As it stands, I'm going to have to recommend using custom properties for this because they will work as them being part of the space. We also don't have a way to specify in an extension that this field is an ipv4 address, which means that ISSUBSET/ISSUPERSET won't work in an independent manner w/o the tools understanding the extension anyways, so simply making extensions cover SCO doesn't solve all the problems.

jmgnc commented 3 years ago

This has the potential to blow out the size of JSON schemas for validation from the top level but since you'd have to define schemas for the extensions themselves as part of the extension-definition, I would imagine using schema references should make authoring top level schemas relatively DRY. I say this without having authored any myself (yet) though so I'm not sure about how easy it will be in reality. Specifically, I would expect that a schema for the extensions key would need to be aware of all of the known extension-definitions and their allocated UUIDs and use a $ref to that definition's own schema. Perhaps validation would also need to be more dynamic though in order to make it easier for downstream STIX consumers to develop their own top-level schemas (or modify/plug into canonical ones) to add their own extension-definition--<uuid> keys with schema $refs to the top level schema?

Yeah, as I mention in my previous reply, the schema doesn't contain all the info necessary to make a SCO extension work completely w/ patterning.

What I see as the real pain in the butt is going to be the using the data model as a human/code author, rather than a schema author.
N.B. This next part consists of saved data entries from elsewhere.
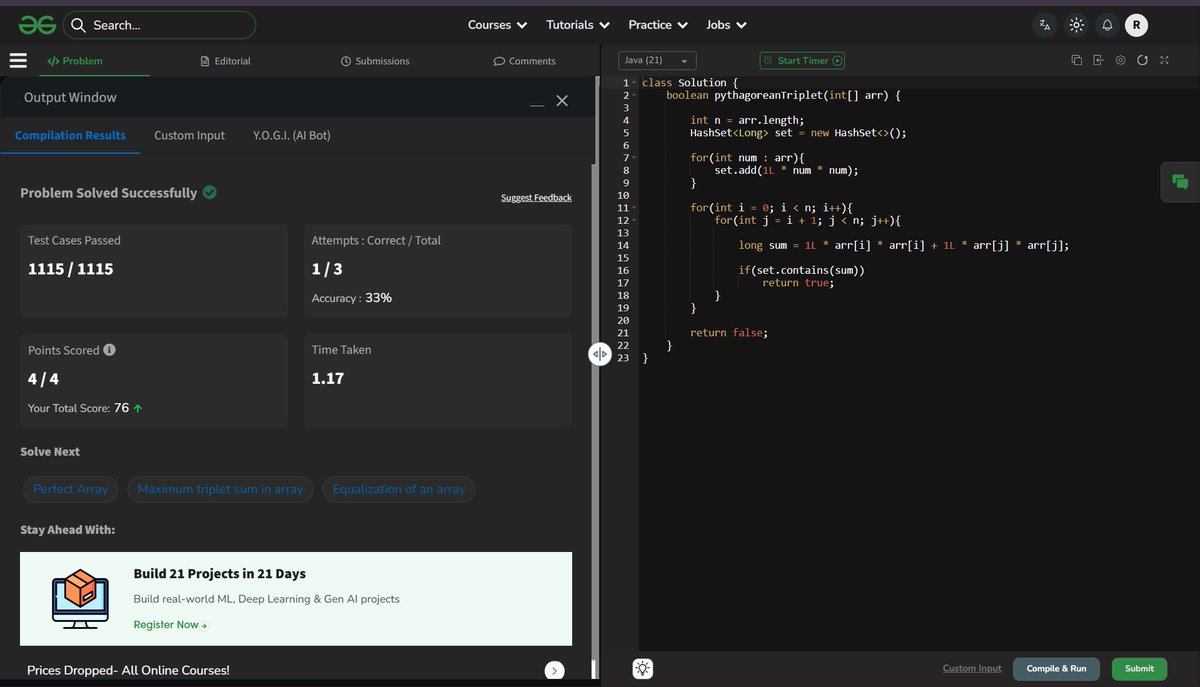Open the language translate icon
This screenshot has height=687, width=1200.
(1045, 25)
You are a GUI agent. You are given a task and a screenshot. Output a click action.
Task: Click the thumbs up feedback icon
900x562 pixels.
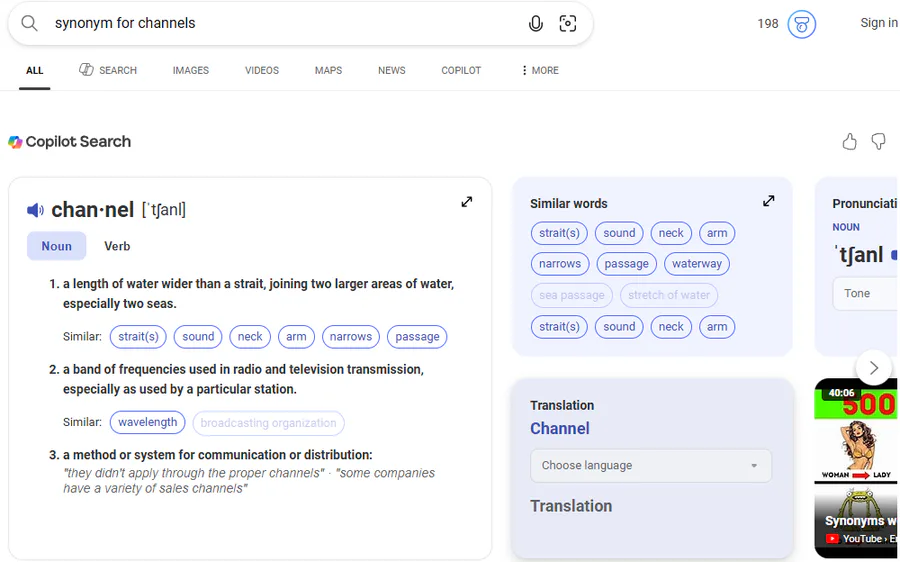[849, 142]
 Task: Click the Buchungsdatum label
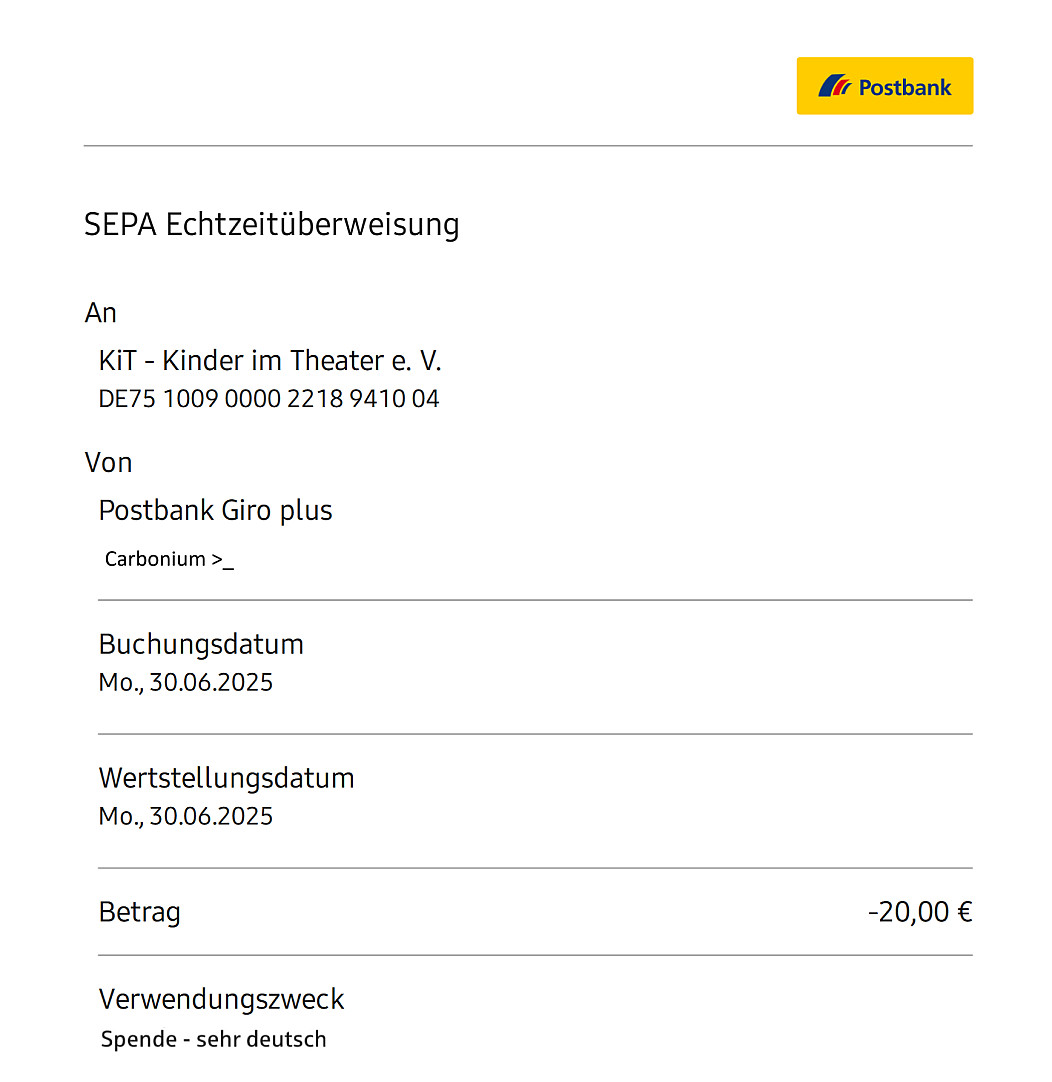tap(201, 644)
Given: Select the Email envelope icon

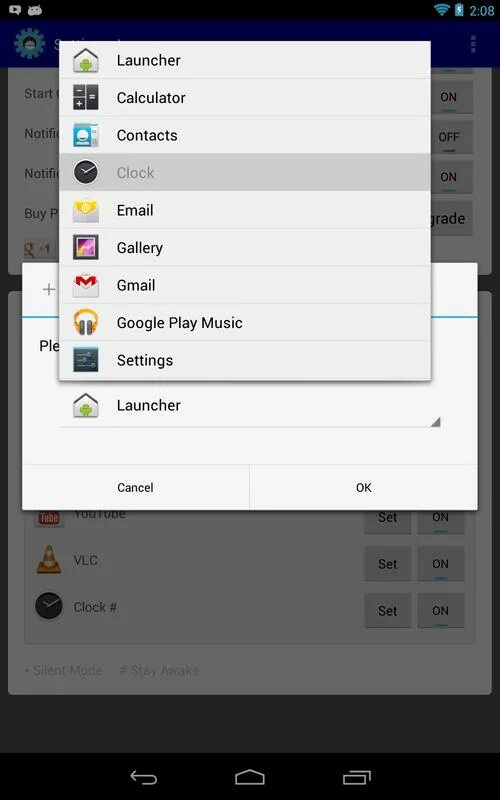Looking at the screenshot, I should coord(85,210).
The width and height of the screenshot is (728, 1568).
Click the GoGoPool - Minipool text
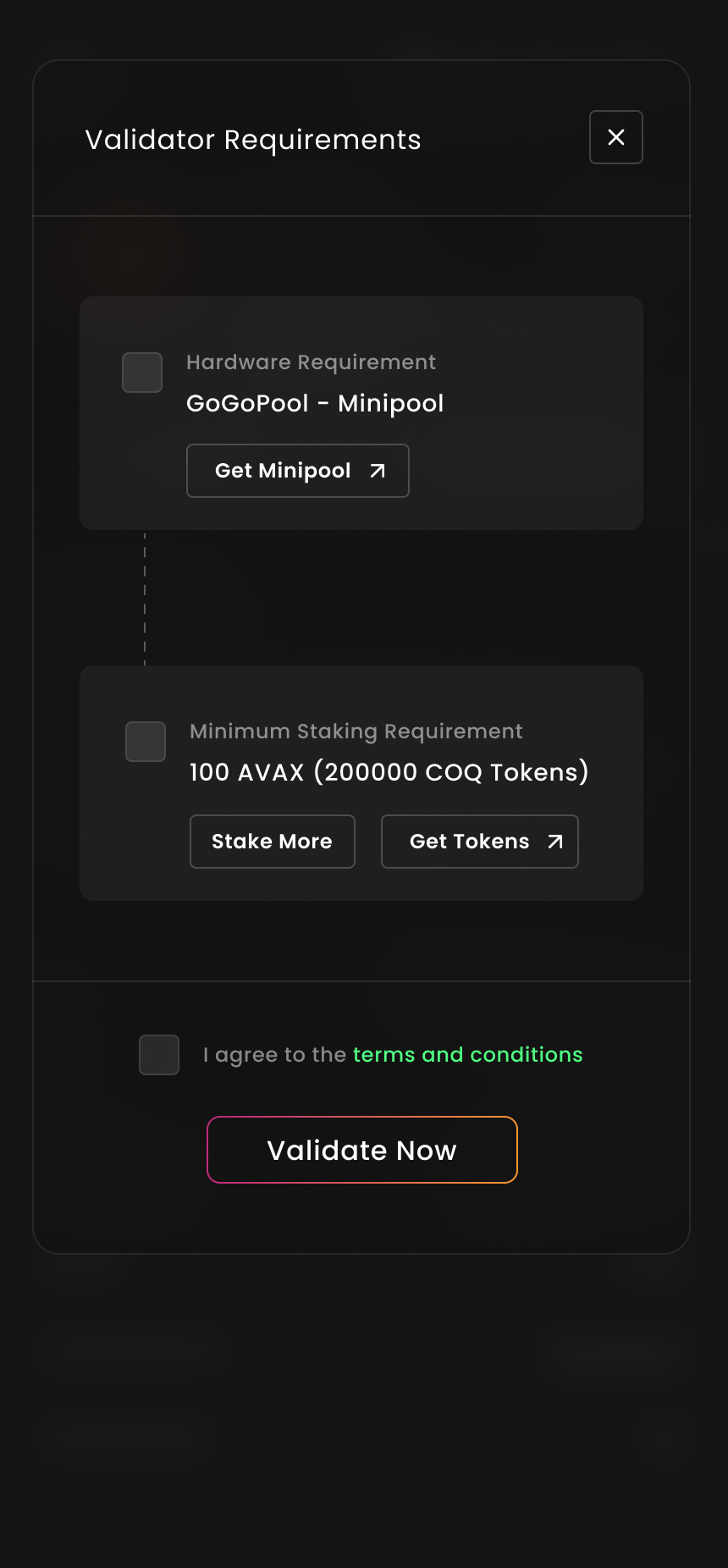tap(315, 404)
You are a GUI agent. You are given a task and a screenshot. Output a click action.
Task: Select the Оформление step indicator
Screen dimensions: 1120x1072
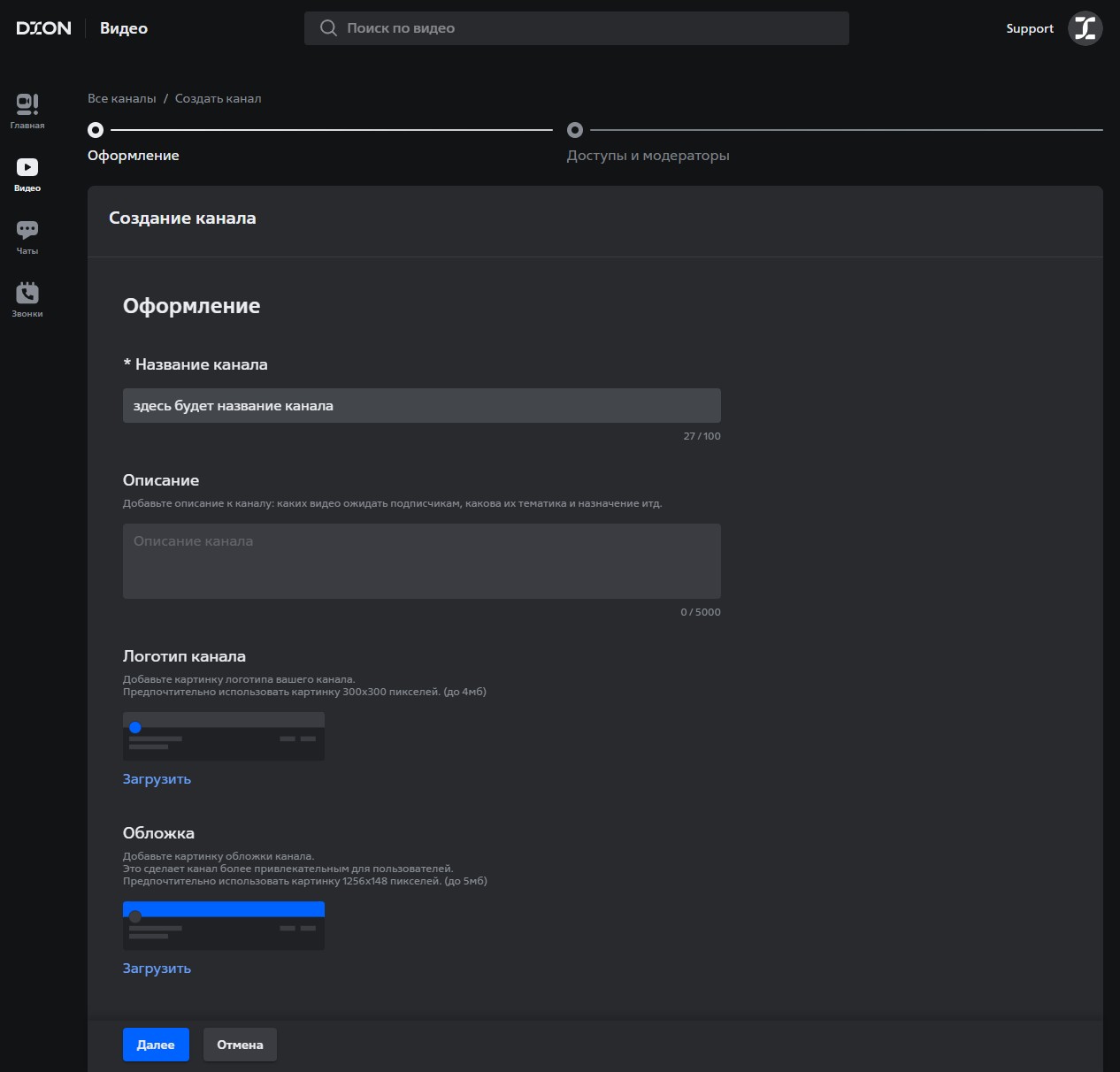tap(96, 130)
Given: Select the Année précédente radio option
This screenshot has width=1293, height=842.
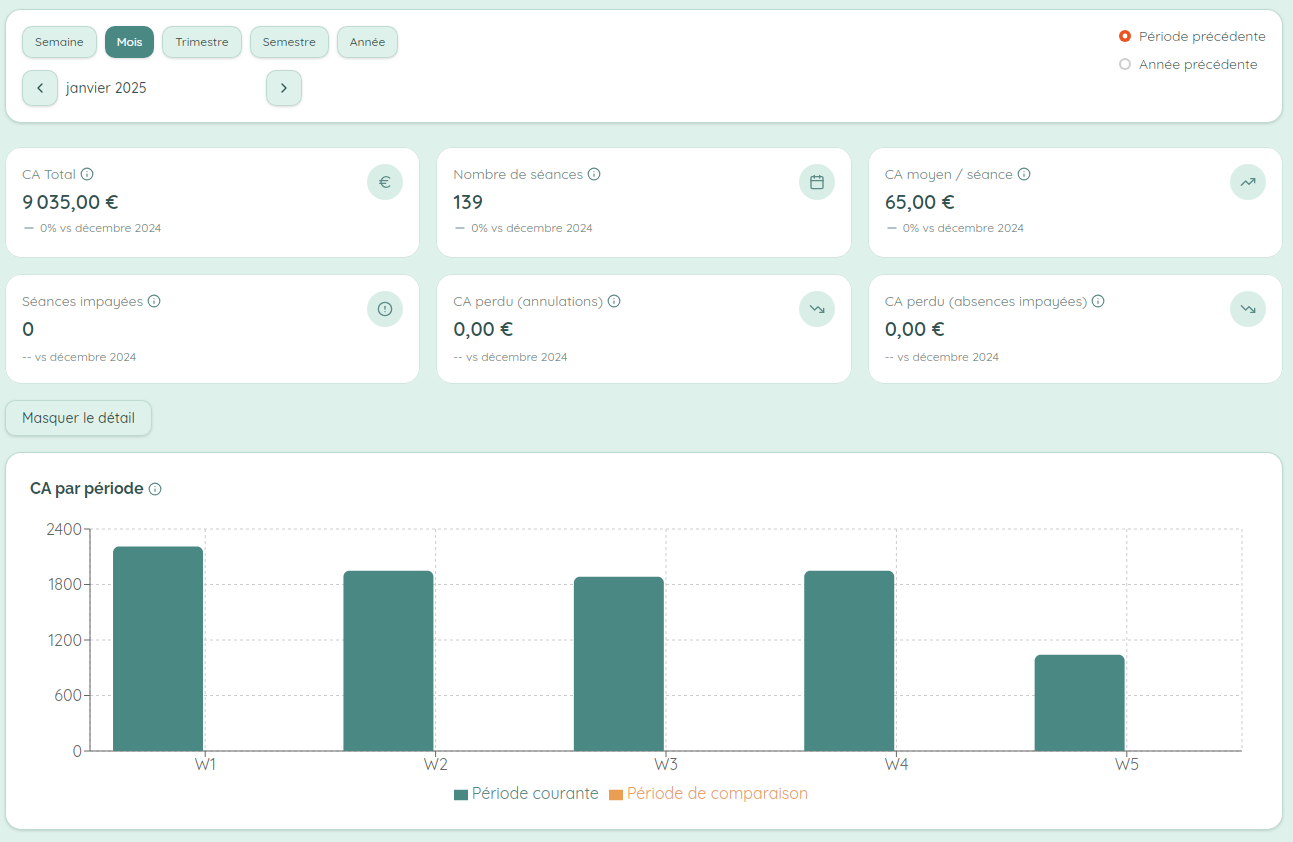Looking at the screenshot, I should (x=1125, y=64).
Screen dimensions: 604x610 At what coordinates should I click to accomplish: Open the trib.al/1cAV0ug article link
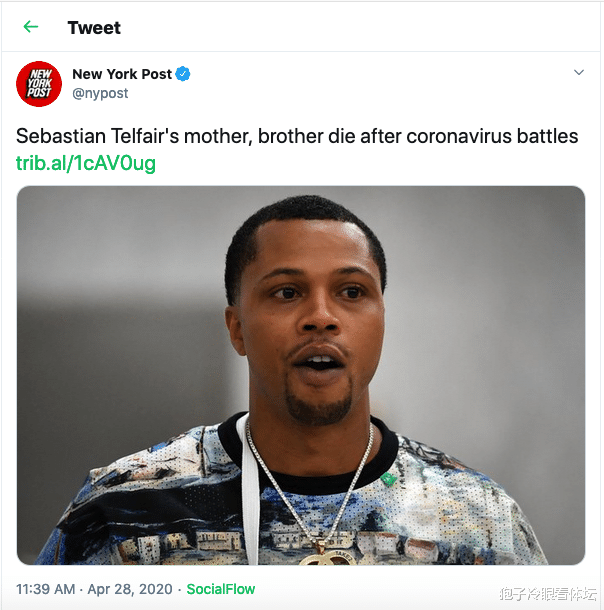point(86,163)
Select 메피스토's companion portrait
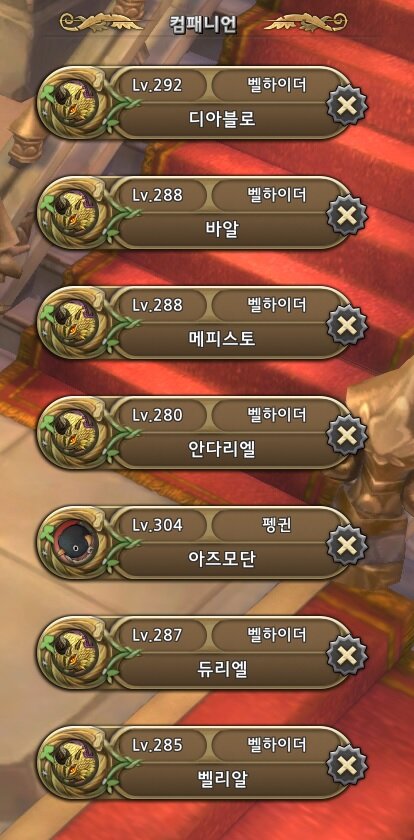This screenshot has height=840, width=414. 75,322
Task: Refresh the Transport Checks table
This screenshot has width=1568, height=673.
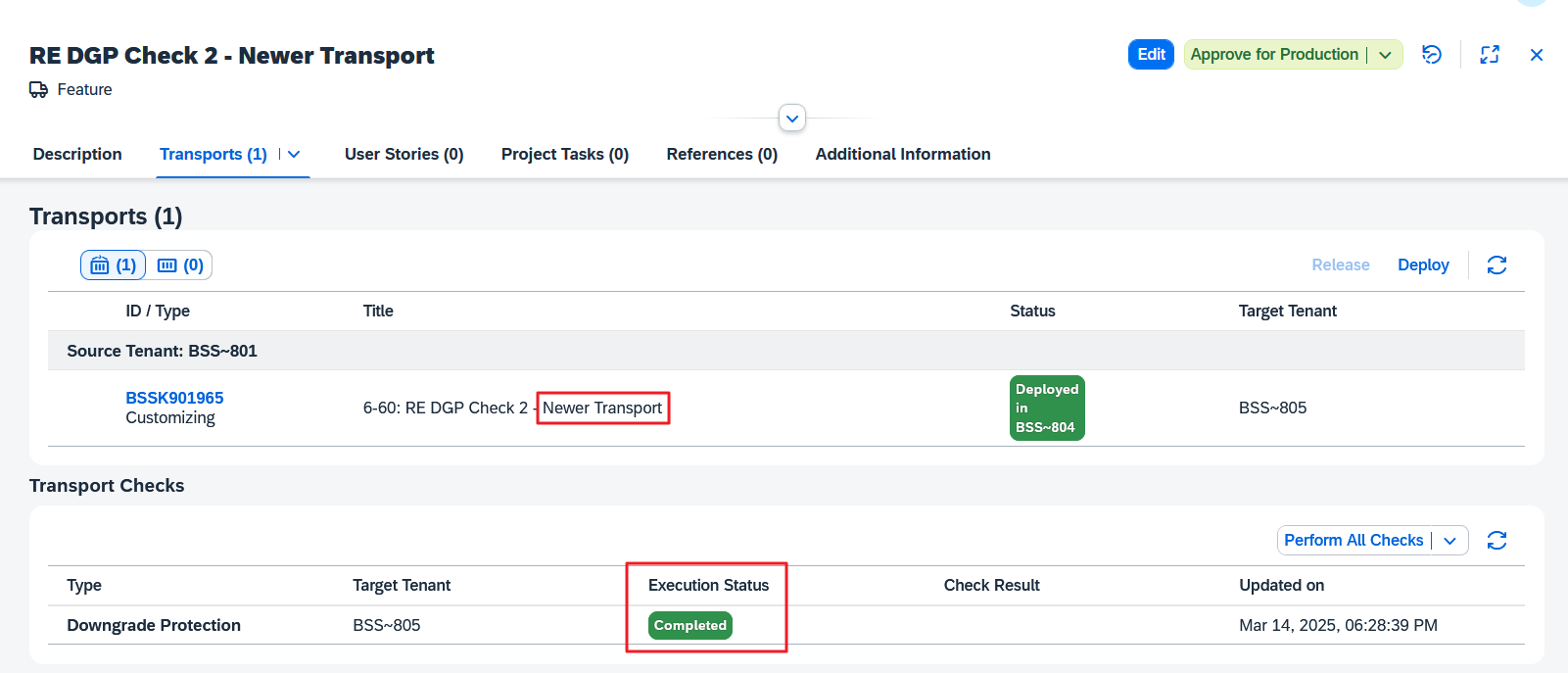Action: 1496,541
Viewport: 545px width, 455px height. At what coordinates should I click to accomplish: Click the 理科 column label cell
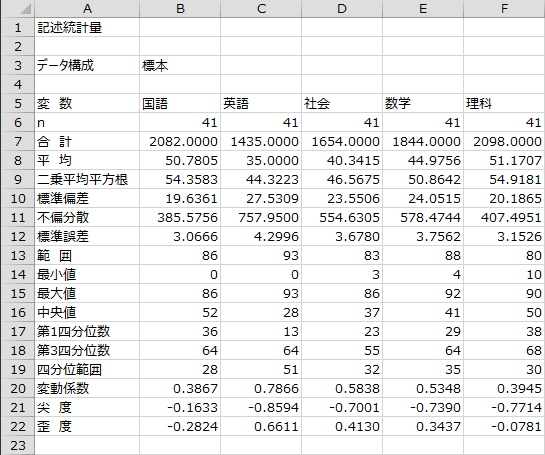click(504, 103)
Having to do stuff like create accessors for data stored in a extension-definition key block with some UUID which varies based on the version of the extension-definition-- you have used for some document in your corpus sounds like it'll be kind of disgusting. However, I do see that as something that the STIX2 library should be capable of doing for you. ie. It should be possible to "register" a bunch of extension-definitions with the library which would then be capable of implementing human-friendly accessors for data stored in extension-definition keys for non-top-level-property extension-definitions. I have an implementation of something a bit like this using STIX2.1 section 11.3 style custom extensions to provide versioning for SCOs (to track a SCO as I add more ID contributing properties from various observable sources) for the cti-python-stix2 library. I intend to port this to section 7.3 style extension definitions (and maintain compatibility with my legacy documents 😬 ) so I can report back on how I go with that if it's useful to others as an implementation anecdote.

Yeah, if we need to use tools to author patterns, then we should have just defined the pattern as an AST and required a tool to compose it. Then all of the operator precedence and other issues we had would have gone away.

As I said, I'm not a fan of requiring full UUIDs in a pattern. And I'd prefer to do this as part of the patterning language than having an external tool, something like:

mappings: extname = 'extension-definition--uuid' [ network-traffic:extname.foobar = 'something' ]

[fn0] where some_uuid is allocated by the author, probably aiming to use a UUID4 or a UUID5 based on some vendor namespace UUID, the name of the extension definition and the version

rpiazza commented 3 weeks ago

There are many valid points in the above discussion. Patterns need to be correct for this and to handle SROs (which currently is under defined in the spec). Therefore, all of this work is for 2.2.